Sandboxing Code in the Era of Containers

Guest post by Tomasz Janczuk, Engineer, Auth0

Every application is different. When creating a product aimed at developers, extensibility is a key aspect to take into account. Allowing custom code to be run on a user’s behalf is a neat way to accomplish that extensibility. However, as an operator of such a system you have limited control over that custom code. You must assume it is not always well behaved. To maintain integrity of the data, the code of individual users, and the overall system, you must run custom code in an isolated environment. A sandbox provides such an environment. This is a story of how we have built one at Auth0. We called our sandboxing technology Auth0 Webtasks.

What is Auth0 About?

Auth0 was founded to make identity management as simple and approachable to developers as sending SMS messages with Twilio or accepting payments through Stripe. Security in general and identity management in particular have always been complex areas. While authentication is a necessary aspect of any application of value, it is rarely part of the core value proposition of an application. By allowing authentication and authorization to be simply and quickly integrated with any app, Auth0 assumes the tax of identity management and allows developers to spend more time on the core aspects of the application logic.

Auth0 offers authentication as a service. Auth0 acts as a broker between a client application and several supported social (Facebook, Twitter, Github, etc.) and enterprise (LDAP, AD, WAAD, etc.) identity providers. Auth0 normalizes the wire protocol as well as enables single sign-on. It greatly simplifies securing applications by providing developers with reasonable defaults for a wide range of declarative controls over the authentication behavior as well as SDKs for the most common platforms and languages.

What Is a Sandbox and Why You May Need One

Flexibility and extensibility are two distinctive features of the Auth0 identity management platform. We allow our subscribers to augment the authentication and authorization pipeline by executing custom code as part of the authentication transaction. For example, you can implement a logic that requires two-factor authentication for login attempts from unusual locations, create a new record in a custom CRM system for all new users, enhance user profiles using external databases, and much more — all by running arbitrary code on our platform.

Like Auth0, many multi-tenant systems that allow extensibility through custom code face the same problem. How do you prevent malicious or just badly written code of one tenant from accessing data of another tenant? How do you prevent code of one tenant from using up an unfair share of computing resources and slowing down or preventing code from other tenants from running?

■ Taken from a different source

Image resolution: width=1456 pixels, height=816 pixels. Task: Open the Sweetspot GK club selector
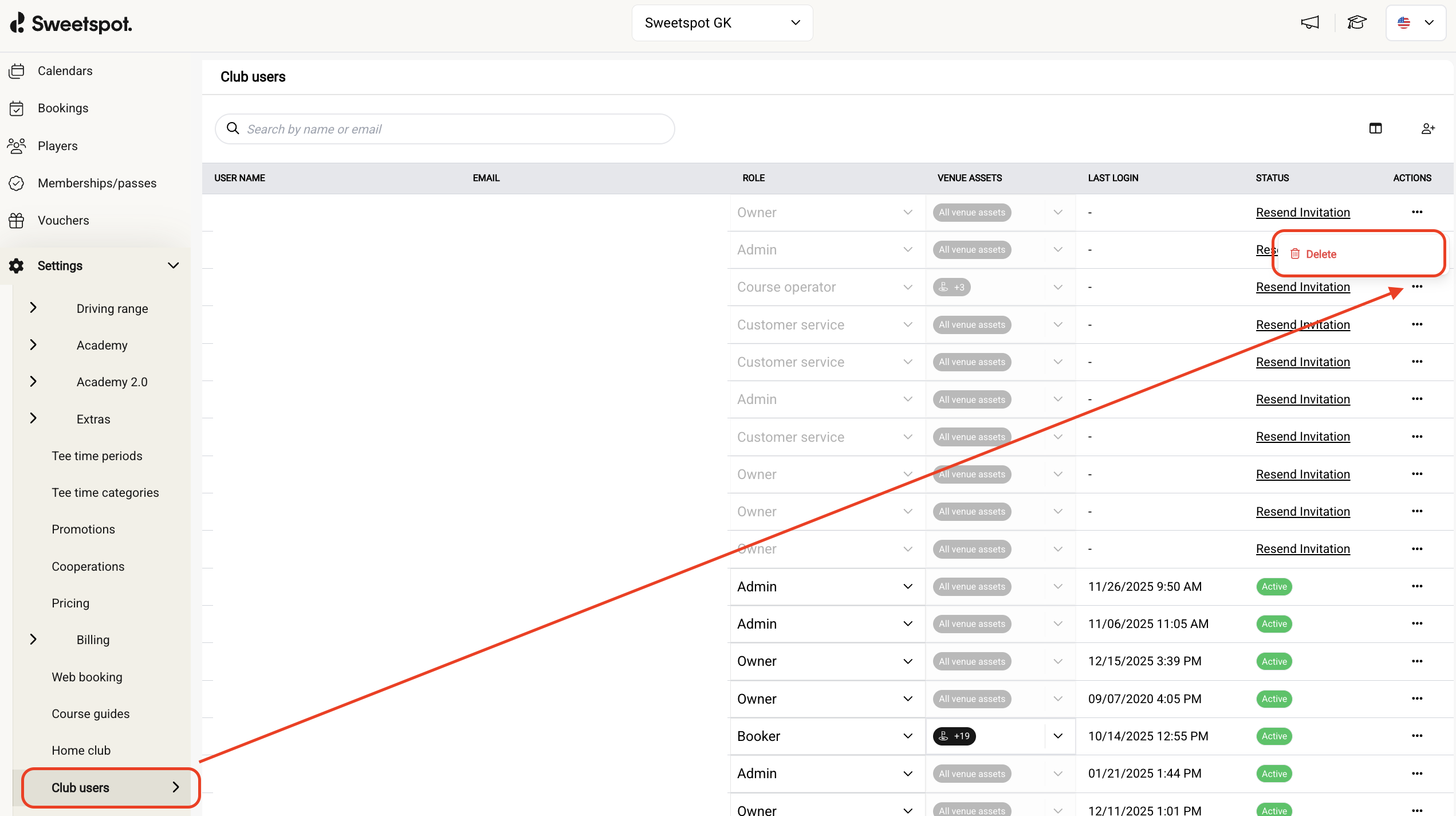click(722, 23)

Because we don’t have strict control of what people can do within custom code, we needed a technology solution to safely execute it. It must provide the necessary data isolation and resource utilization guarantees. We evaluated some off-the-shelf alternatives (e.g., node-sandbox), but they either fell short of our isolation expectations or did not fit our execution model. We decided to build our own sandboxing solution, which we called Auth0 Webtasks.

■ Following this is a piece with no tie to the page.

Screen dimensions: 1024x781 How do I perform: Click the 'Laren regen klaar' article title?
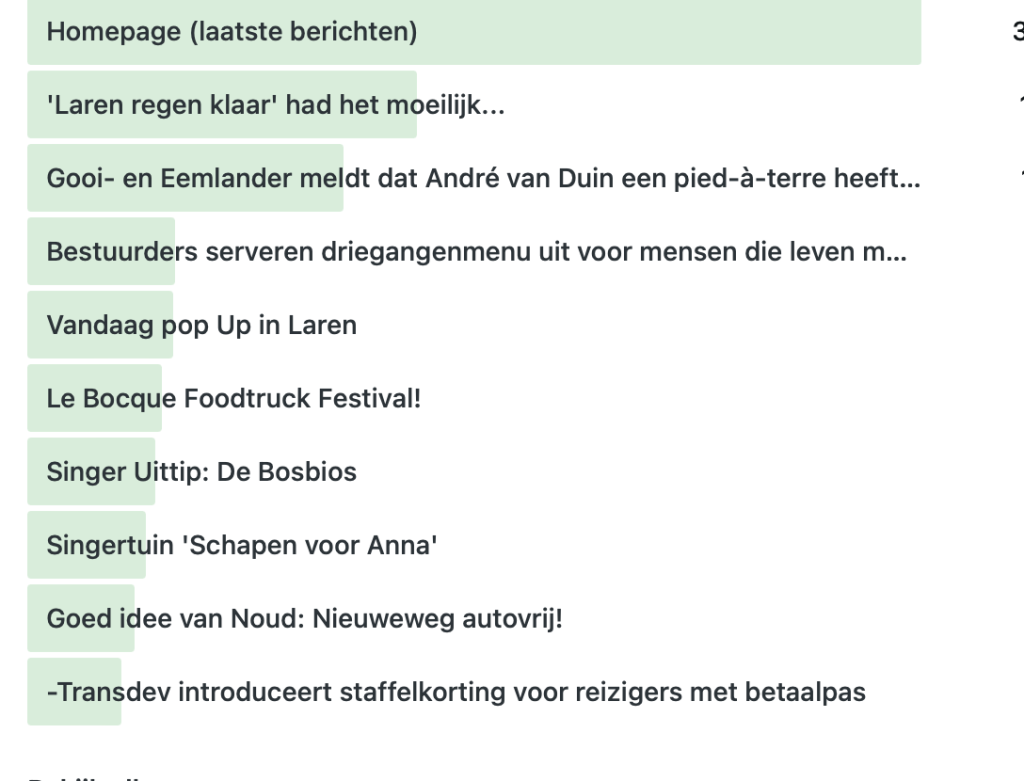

A Multi-Tenant SaaS Model for Sandboxing Untrusted Code

All custom code we execute at Auth0 using Auth0 Webtasks runs in the context of an HTTP request. Execution time is limited to the typical lifetime of an HTTP request. Given this basic constraint, the execution model we chose is based on HTTP. The webtask cluster accepts an HTTP POST request with the code to execute in the request body. The request also specifies the webtask container name, which denotes the isolation boundary the code will execute in. In the case of Auth0, we map Auth0 customers 1:1 onto webtask containers, which means the code of one Auth0 subscriber is always isolated from the code of another subscriber. The webtask cluster executes the custom code in an isolated environment we call a webtask container, and sends back a JSON response with the results. HTTP post request diagram

One key implication of this model is that custom code executes in a uniform environment across all tenants. Custom code of different users can leverage only a single set of capabilities and modules; the list of installed modules or software cannot vary on a per-tenant basis. This implies that a webtask request must include all necessary code as well as contextual data required during its execution. The upside of the uniform execution environment is that it enables specific performance optimizations in the implementation of the system. The downside is that does not have as much flexibility as platforms that provide full control over the installed software on a per-tenant basis.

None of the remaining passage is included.